Stored data
━━━

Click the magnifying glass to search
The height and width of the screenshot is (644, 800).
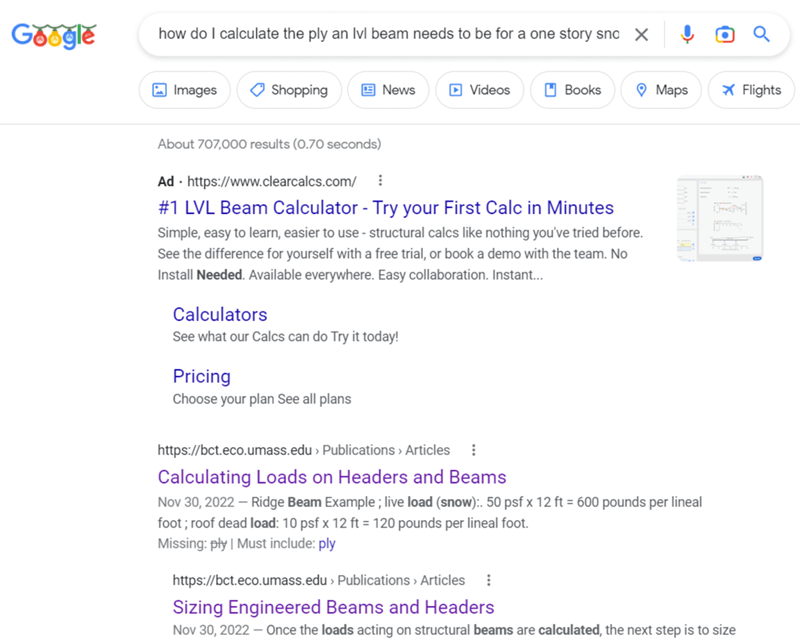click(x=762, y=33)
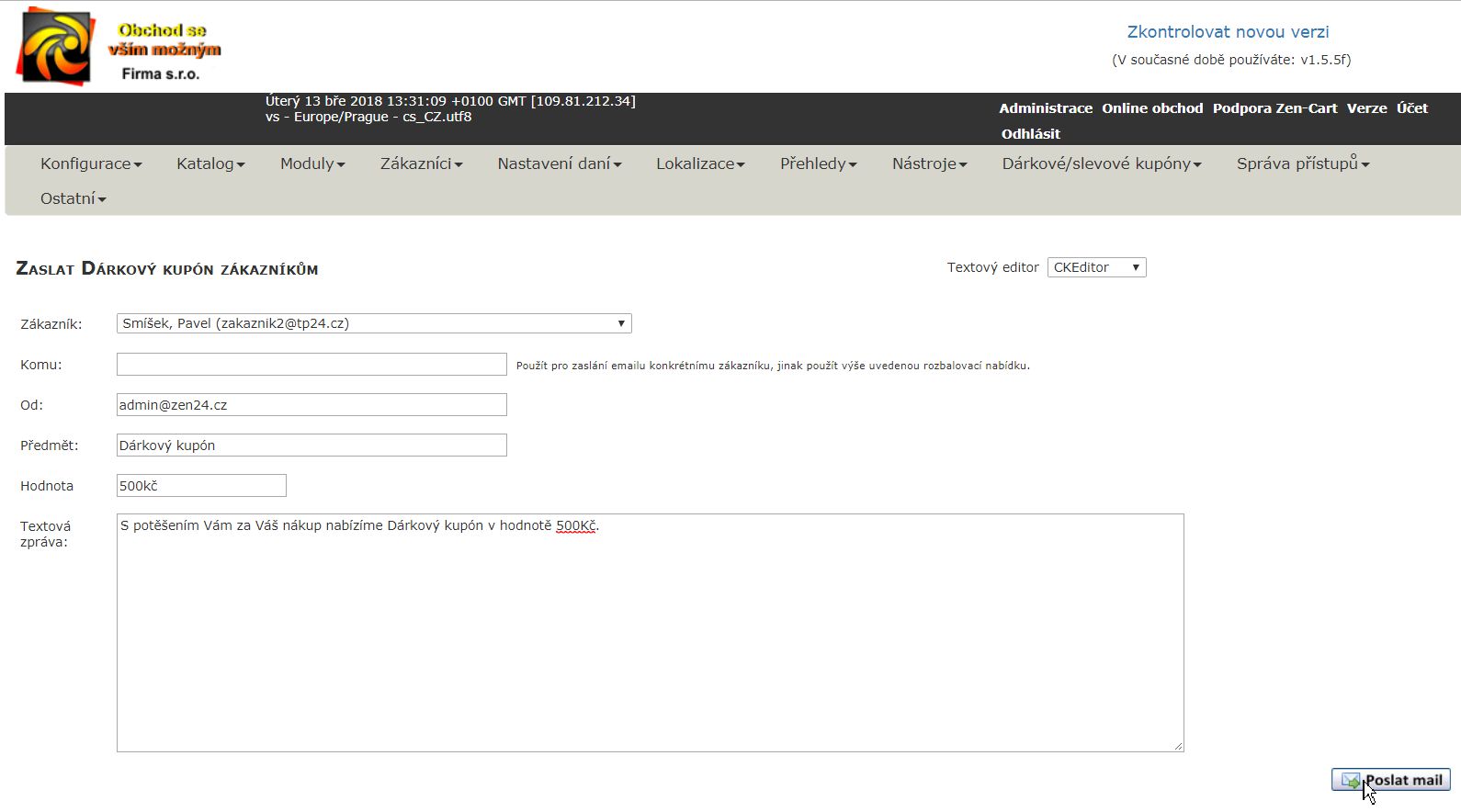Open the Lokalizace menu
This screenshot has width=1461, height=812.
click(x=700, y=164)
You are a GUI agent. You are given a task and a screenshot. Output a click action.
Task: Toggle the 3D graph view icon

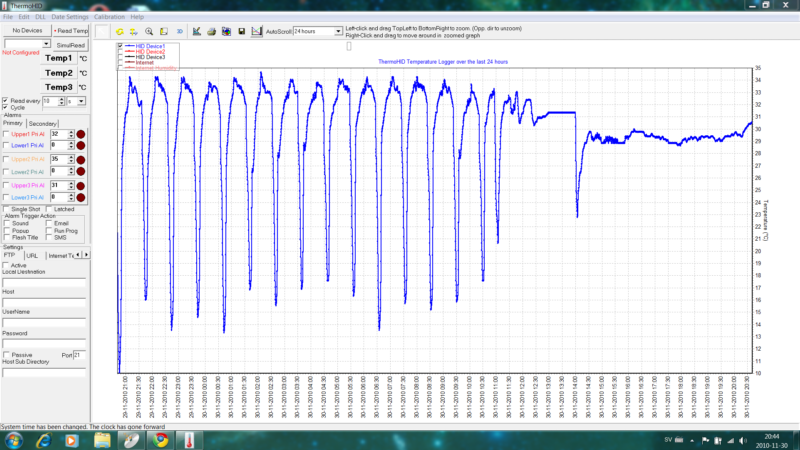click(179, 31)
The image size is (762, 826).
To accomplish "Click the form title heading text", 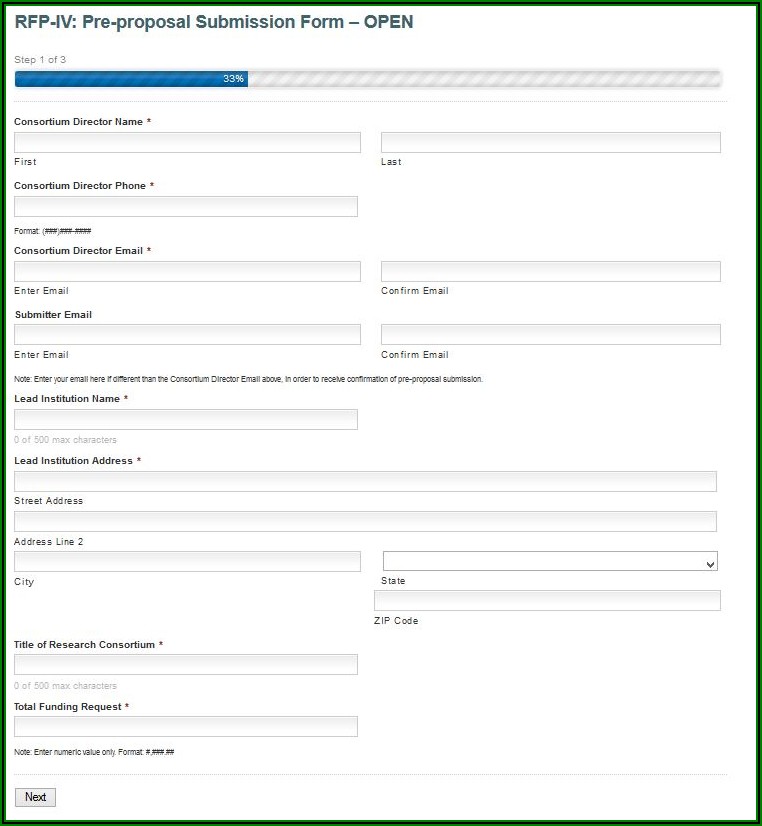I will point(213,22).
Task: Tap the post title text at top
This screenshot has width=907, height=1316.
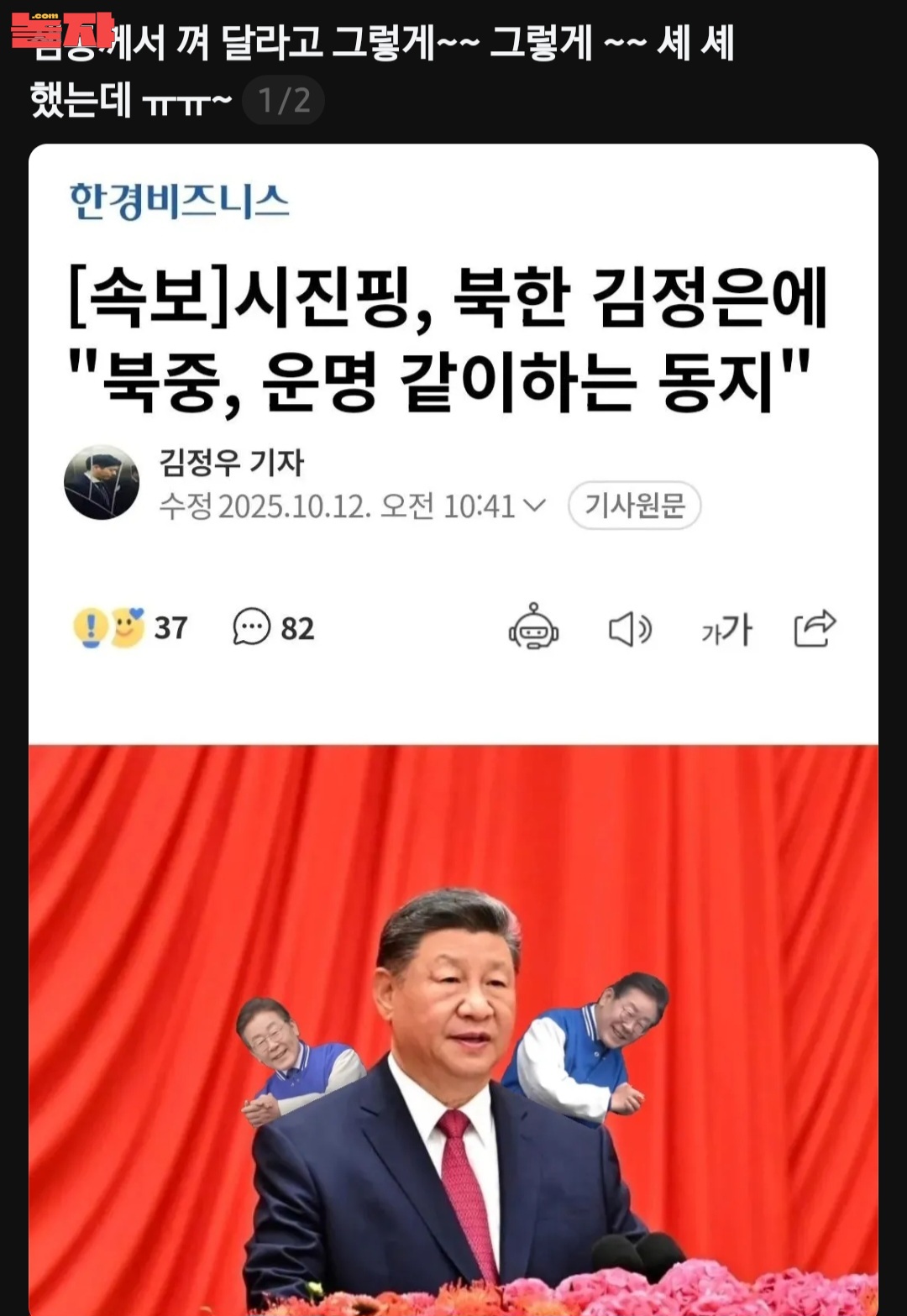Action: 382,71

━━━

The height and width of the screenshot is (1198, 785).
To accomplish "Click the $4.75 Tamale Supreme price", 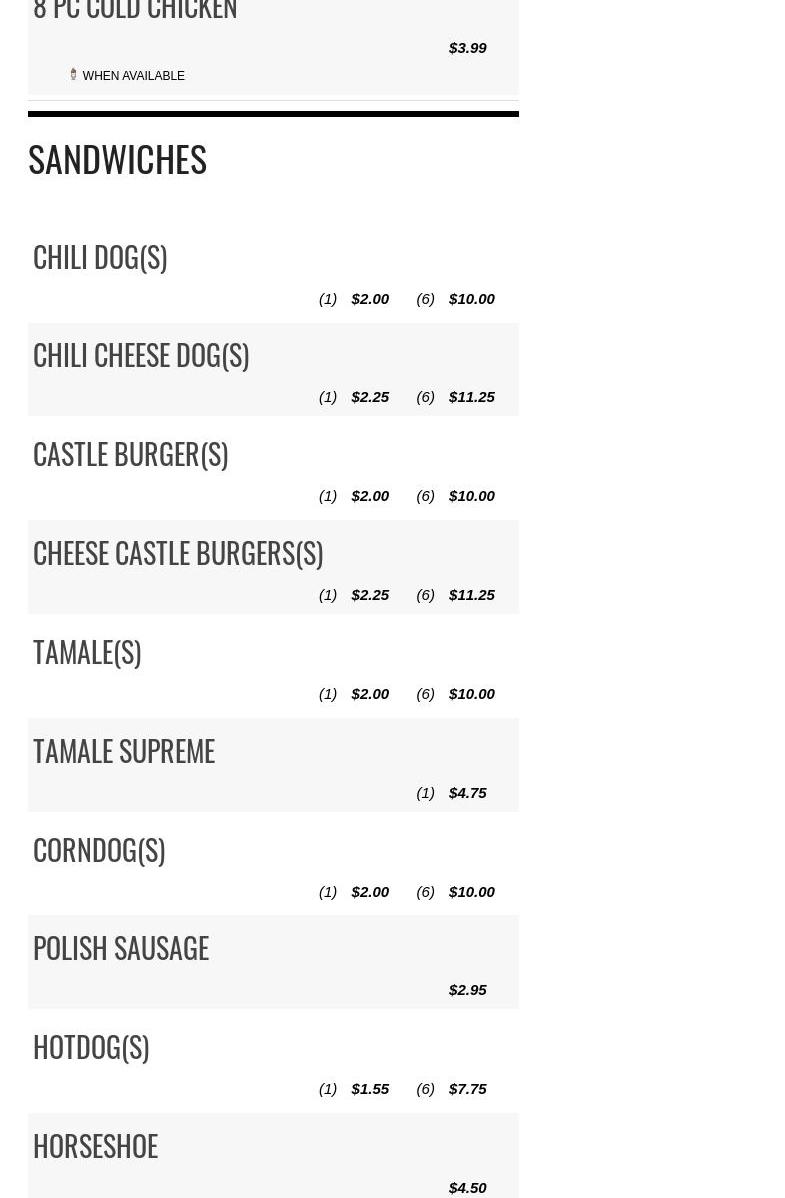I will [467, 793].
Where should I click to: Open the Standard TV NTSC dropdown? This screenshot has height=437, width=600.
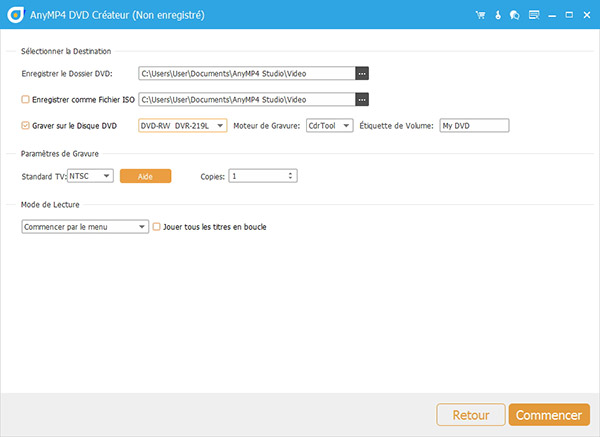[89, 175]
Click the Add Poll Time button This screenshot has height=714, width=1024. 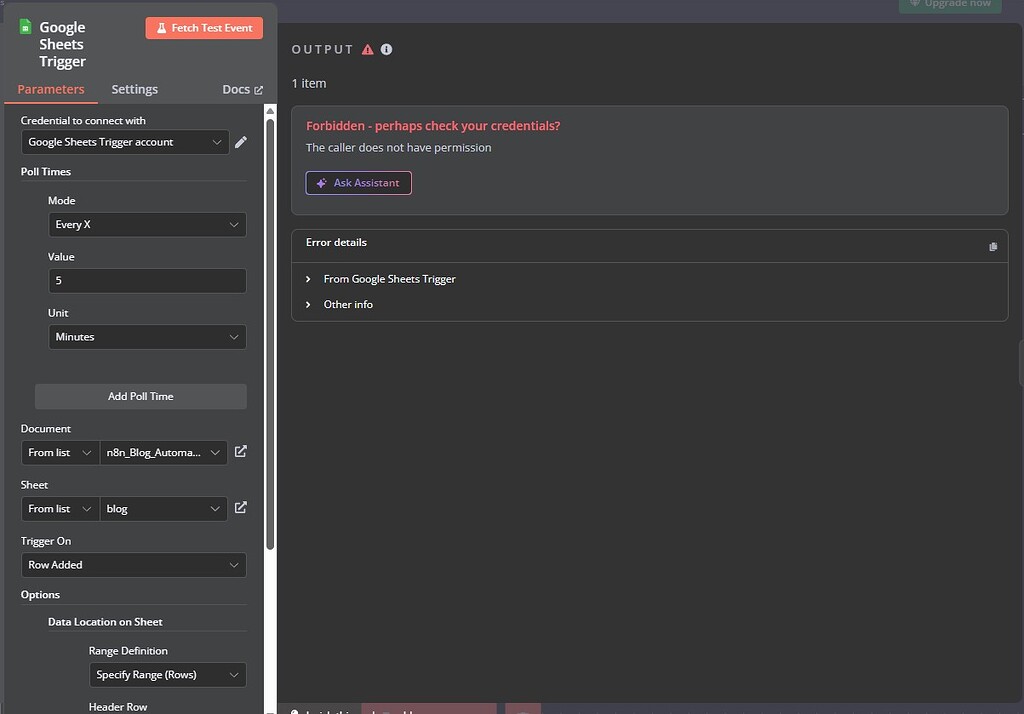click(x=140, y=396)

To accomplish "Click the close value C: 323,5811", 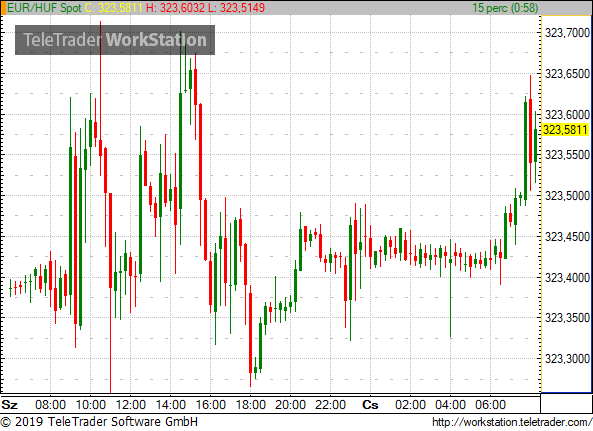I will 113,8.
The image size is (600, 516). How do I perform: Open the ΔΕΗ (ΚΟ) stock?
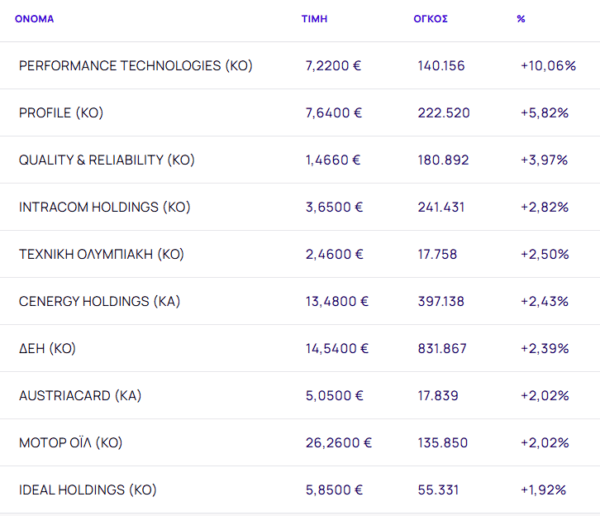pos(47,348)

━━━

Exercise goal
From the records above, give again only the part that opens with the line containing "Click the magnifying glass to search" and closes with the line containing "You are a GUI". Keep both ends but drop the pictures.

Exercise response
Click the magnifying glass to search
The height and width of the screenshot is (644, 800).
click(x=762, y=33)
Open the Lokalizace menu
This screenshot has width=1461, height=812.
click(x=700, y=164)
You are a GUI agent. You are given a task and a screenshot. Output a click action.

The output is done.